**Exercise aim**
Within the material below, transcribe exactly the lines from the one holding "You are a GUI agent. The screenshot is 143×2576." through the one holding "Hallan cuerpo sin", keeping both ends and skipping the rest.

**Exercise inputs**
--- START ---
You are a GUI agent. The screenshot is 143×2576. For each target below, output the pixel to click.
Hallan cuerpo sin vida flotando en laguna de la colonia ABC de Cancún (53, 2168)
--- END ---
--- START ---
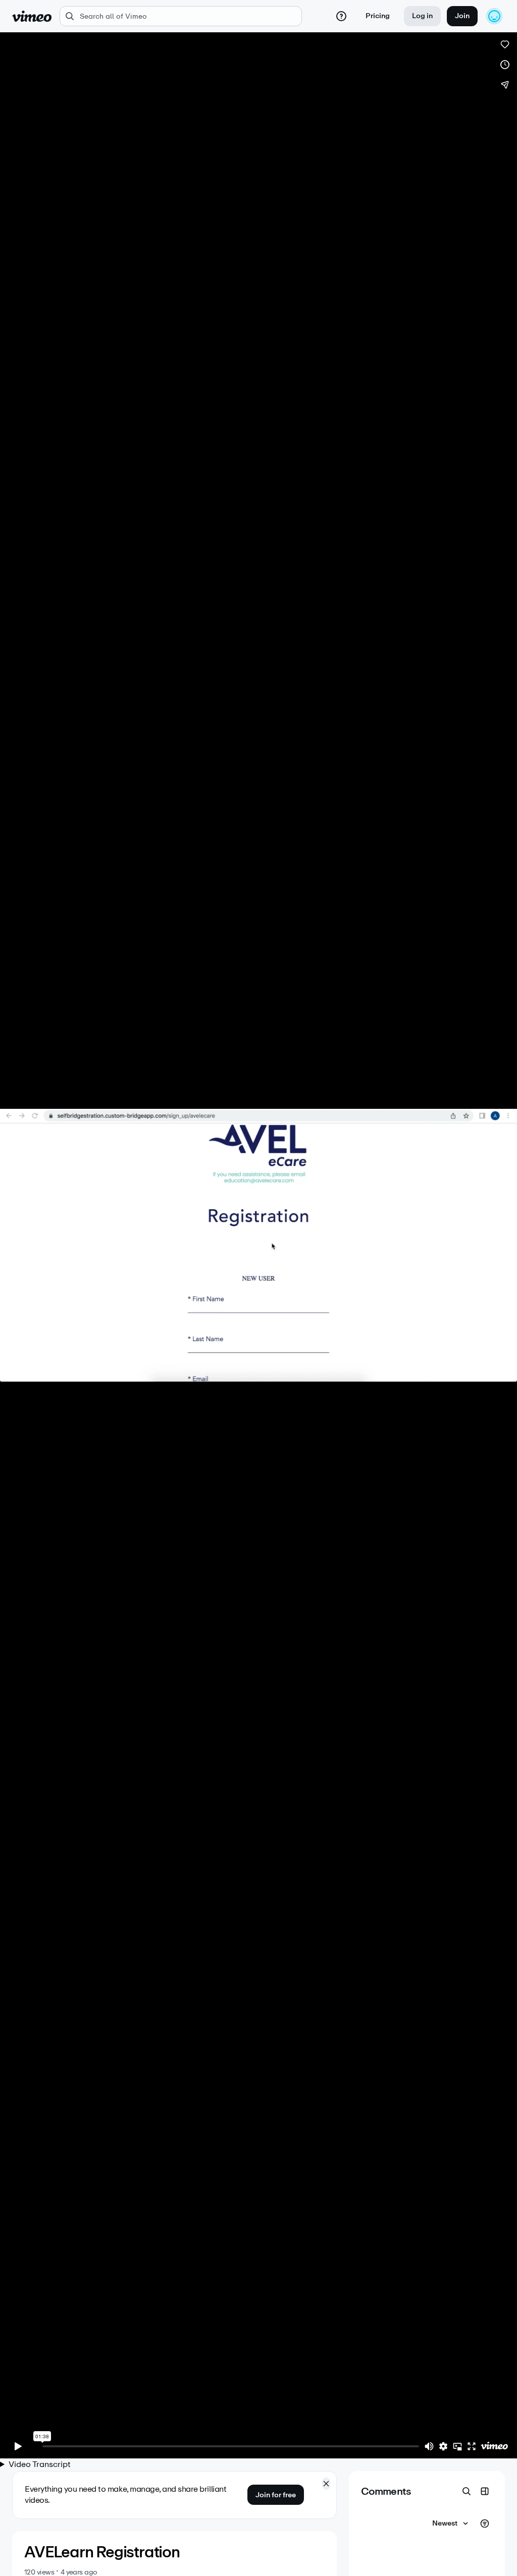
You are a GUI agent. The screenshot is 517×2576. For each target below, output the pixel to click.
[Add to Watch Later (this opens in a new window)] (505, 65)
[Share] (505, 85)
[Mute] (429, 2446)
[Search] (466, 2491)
--- END ---
**Written reply**
You are a GUI agent. The screenshot is 143×2576. For each target below, output the pixel to click.
Hallan cuerpo sin vida flotando en laguna de la colonia ABC de Cancún (53, 2168)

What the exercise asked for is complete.